While the overall meeting was professional between the two groups, Slater said it was disappointing to share time because they had fewer opportunities to ask questions about their organization.

“I think we would have more appreciated an opportunity to focus on [their actions] and ask her what she thinks we could be doing better, or what she thinks what the student org of our type should be, how we should be working with other student orgs,” he said.

Wilson meets with UI colleges

Despite some concerns, other groups the DI spoke to said their meetings with Wilson were productive.

Wilson said in the April 20 interview with the DI that meetings with colleges at the university helped her gain insight into what different goals each school within the university has.

“When I go out and talk with colleges, of course, the goal is to ask, ‘What are your aspirations?’ ‘How can the president’s office help you?’ ‘How can I make sure I’m talking about what you’re doing to legislators and leaders across the state?’” she said.

All of the conversations she has had with different groups, both student and college, have helped her learn more about the university as a whole, Wilson said.

Wilson met with various colleges throughout the school year, including the Graduate College.
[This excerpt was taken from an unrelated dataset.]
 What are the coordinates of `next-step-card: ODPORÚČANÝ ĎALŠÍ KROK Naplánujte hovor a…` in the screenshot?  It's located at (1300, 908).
Amanda Thein, dean of the Graduate College and associate provost for Graduate and Professional Education, said the president’s office reached out to her for their meeting.

“We were really thrilled to have them asked to do that,” Thein said. “They came to visit us in mid-December, and they were here for about three hours. A university president is a very, very busy person, so it’s a very, very generous amount of time to spend with us.”

Thein said she showed Wilson and Kevin Kregel, executive vice president and provost, Gilmore Hall while discussing her goals for the Graduate College.

“She got the chance to hear a little bit from me directly about some of my priorities, and then other people who are part of the leadership team and the Graduate College got a chance to speak to the president, which I think is so important,” Thein said.

Wilson said she spoke with various deans in the Graduate College, including Steve Varga, Jennifer Teitle, and Shelly Campo about the college’s student-centered approaches to graduate education and career preparation, the creation of communities and support networks for graduate students, and how it provides opportunities for undergraduates to explore graduate programs.

The directors of the college’s academic units, including the School of Library and Information science, the Center for the Book, the School of Planning and Public Affairs, the International Writing Program, and the UI Press, also got to tell Wilson what they do in their academic units and their goals, Thein said.

“I had been working with each of these units and we collaborate across units, but as we worked on what we wanted to share with President Wilson and Provost Kregel, it was really a nice chance for us to collaborate and think about what are the most important things that we do for campus and for students, and how can we help President Wilson really understand that,” she said.

Thein added that it was an opportunity to present the Graduate College’s core values and vision of student access to graduate education to Wilson.

She said she was grateful Wilson came and spent time with not only administrators but doctoral students and leaders as well.

“I really appreciate the fact that President Wilson wants to be very engaged with what’s happening with academics on campus,” Thein said. “She has a very big role over all aspects of what goes on at the University of Iowa. Academics is a central piece of that and she’s deeply interested in the kinds of new programs that we have, the opportunities that students have as undergraduates, as graduate students, as professional students.”